There are other clauses, however, which bear no resemblance to the grants made at Runnymede. Nos. 2 and 3 refer to Cheshire’s ‘avowry’ system, whereby fugitive villeins from outside the county, including those fleeing justice, could find refuge on the estates of the earl or his barons, normally with an obligation that (alongside agricultural labour) the menfolk among them would provide a fighting force for their lord. The clauses suggest that the earl had been claiming too many of these ‘avowers’ for himself, apparently through the efforts of Ranulf de Davenham, presumably some sort of agent.15 No. 7 seems to be an innocuous confirmation for Cheshire of what was already established practice elsewhere. No. 9 raises an issue familiar from borough customs across the kingdom, whereby urban residence for a year and day would secure freedom from villeinage.16 This had not bothered the negotiators at Runnymede, probably because, in an age of burgeoning population, the loss of villeins to the towns could be borne with equanimity, and in places was welcomed. But migration from the countryside into Chester - prospering as a port in the wake of Henry II’s acquisitions in Ireland - was evidently of real concern to the Cheshire barons, who wanted their entitlements to reclaim their villeins spelled out.
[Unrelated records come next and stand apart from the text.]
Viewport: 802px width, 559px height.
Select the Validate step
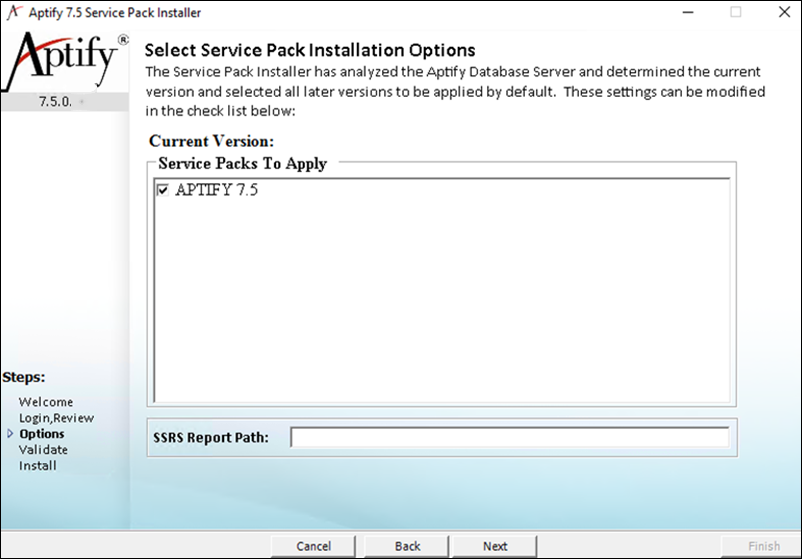(x=43, y=450)
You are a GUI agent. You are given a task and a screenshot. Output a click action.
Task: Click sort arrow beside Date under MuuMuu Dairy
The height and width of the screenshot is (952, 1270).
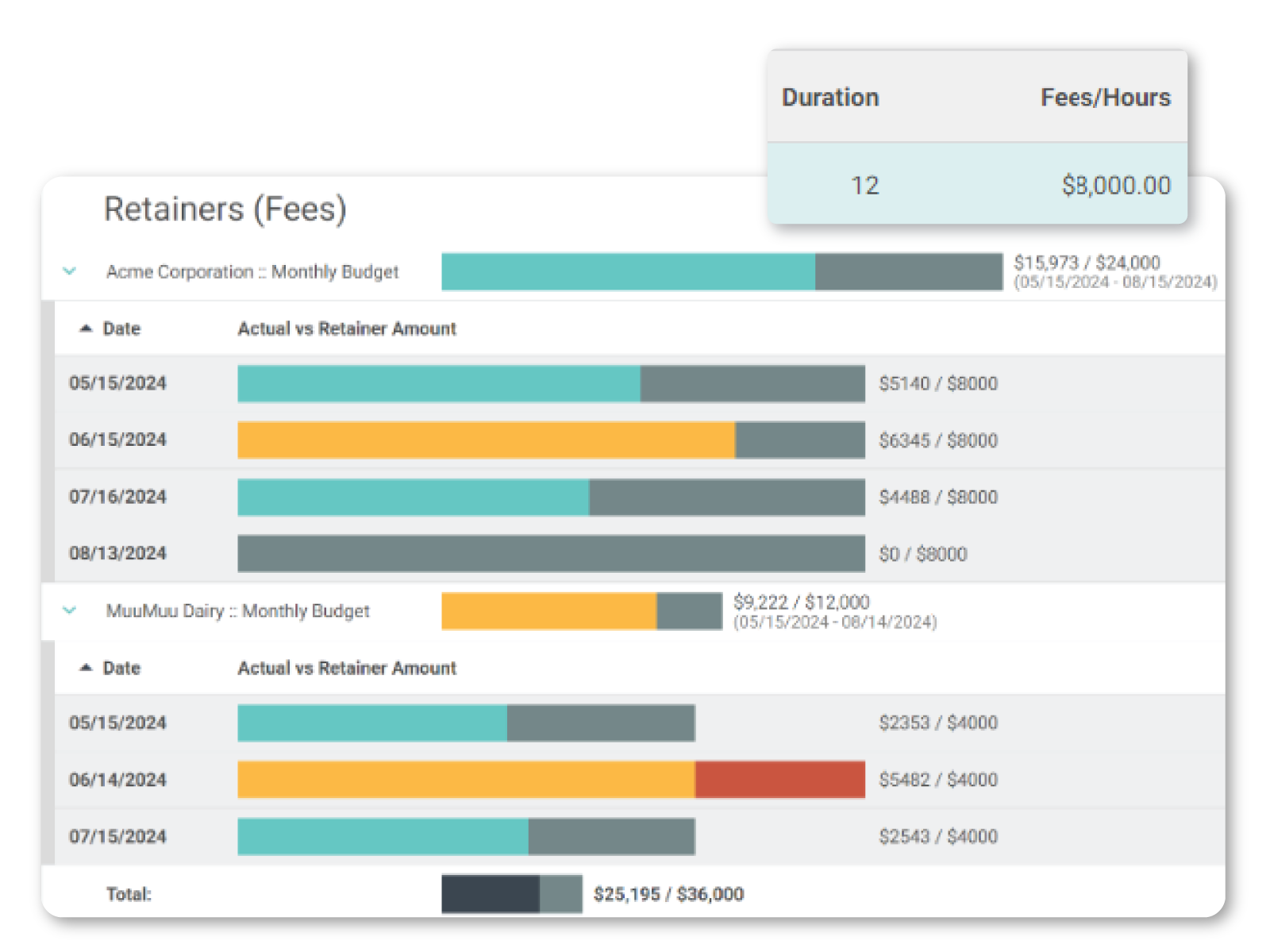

Clause 12 of the Cheshire charter, another which has no counterpart in Magna Carta itself, is perhaps the most remarkable. It is clear that the baronial negotiators at Runnymede did not secure everything they wanted - a ban on service overseas being a good case in point - but King John’s charter did not advertise the fact. Earl Ranulf, however, seems to have been quite happy to itemise the petitions he had turned down, most of which seem to have related to the aspirations of particular individuals or interest-groups rather than the baronial community as a whole. His hereditary steward was Roger de Montalt, who as ‘baron of Mold’ held land on the south-west side of the Dee estuary; he would have been well placed to profit from mishaps to shipping using the port of Chester, had the earl been prepared to allow this. Other rejected petitions related to privileged use of the earl’s forests, especially for the stylised bloodsports associated with parks within the forests: shooting a fixed number of arrows at deer driven into the target area and watching hares being chased by dogs along a prepared course. The clause even suggests that the petitioners were hoping that sport would be laid on whenever they were summoned to Chester! Finally, the request concerning amercements in ‘Wich’ leads us to the special courts for the salt-making towns of mid-Cheshire, the peculiarities of which are described in Domesday Book. Whatever the precise request was - and it may have been only for more flexibility over the penalties which could be imposed - the earl preferred to leave well alone.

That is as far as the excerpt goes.